Information START
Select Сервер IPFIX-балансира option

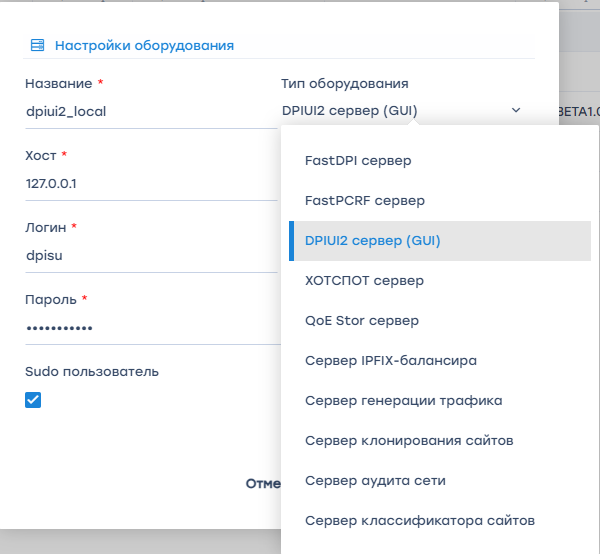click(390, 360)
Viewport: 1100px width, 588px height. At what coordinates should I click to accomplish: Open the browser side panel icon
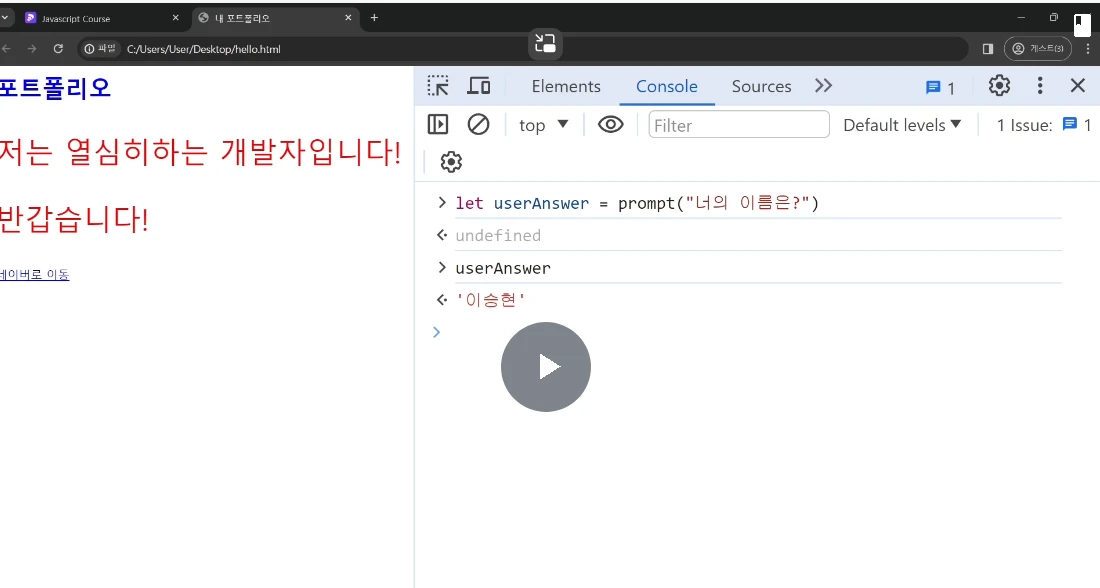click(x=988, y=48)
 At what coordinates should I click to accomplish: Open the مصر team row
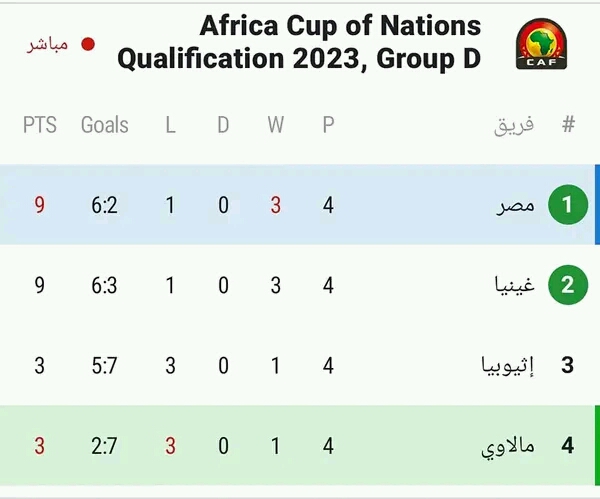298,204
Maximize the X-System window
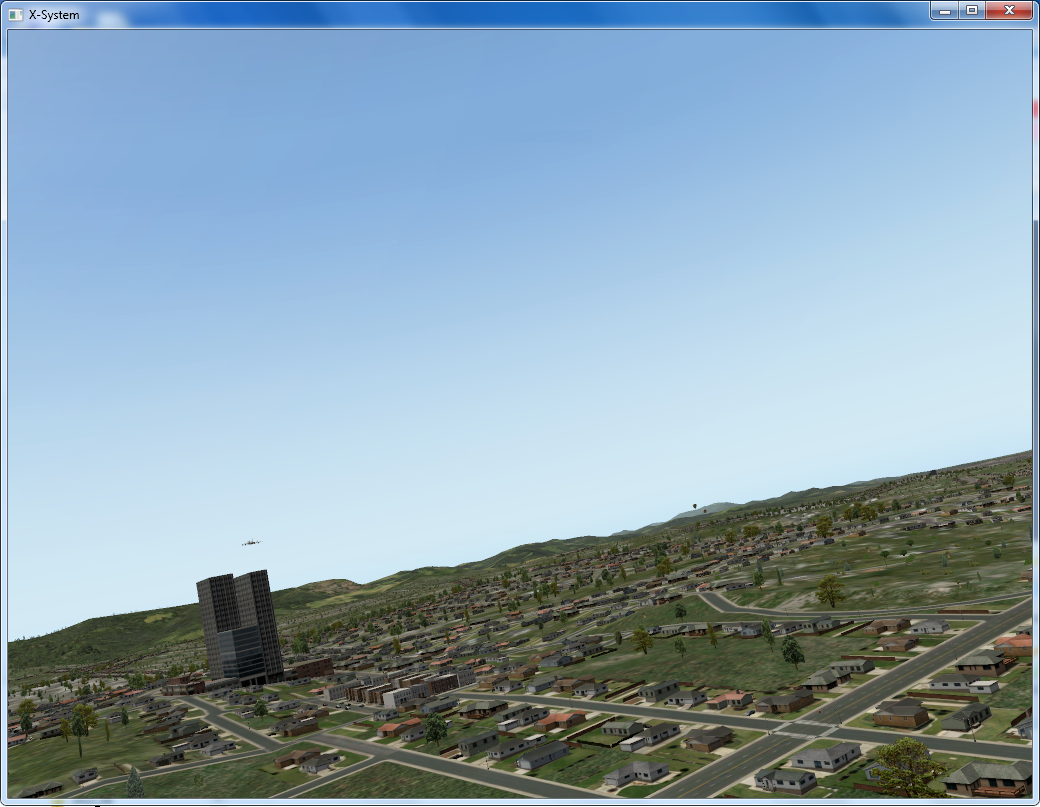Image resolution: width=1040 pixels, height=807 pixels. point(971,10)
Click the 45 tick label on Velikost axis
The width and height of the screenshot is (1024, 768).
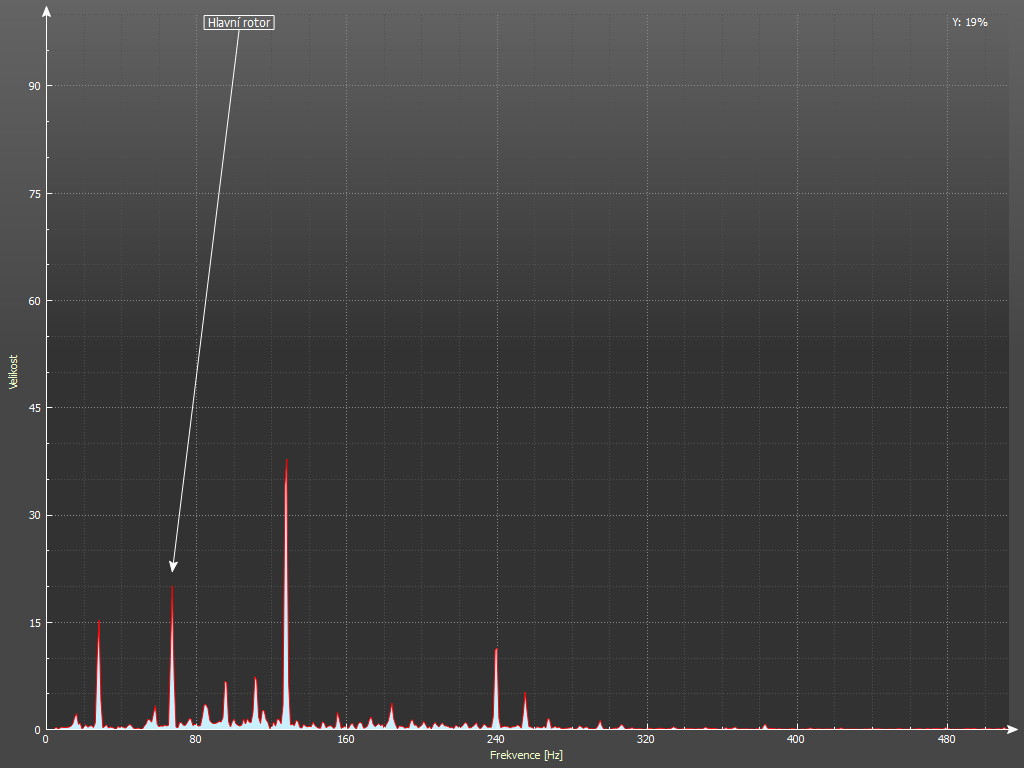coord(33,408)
Information END
→ **Work item**:
Reproduce the data exactly as it appears above. Pictures are to be left out.

→ **Exercise output**:
Select Сервер IPFIX-балансира option

click(390, 360)
Viewport: 1100px width, 588px height. At what coordinates should I click to accomplish: Open the browser side panel icon
click(x=988, y=48)
 At what coordinates should I click to accomplish: Open the مصر team row
298,204
Maximize the X-System window
Image resolution: width=1040 pixels, height=807 pixels. point(971,10)
Click the 45 tick label on Velikost axis
The width and height of the screenshot is (1024, 768).
coord(33,408)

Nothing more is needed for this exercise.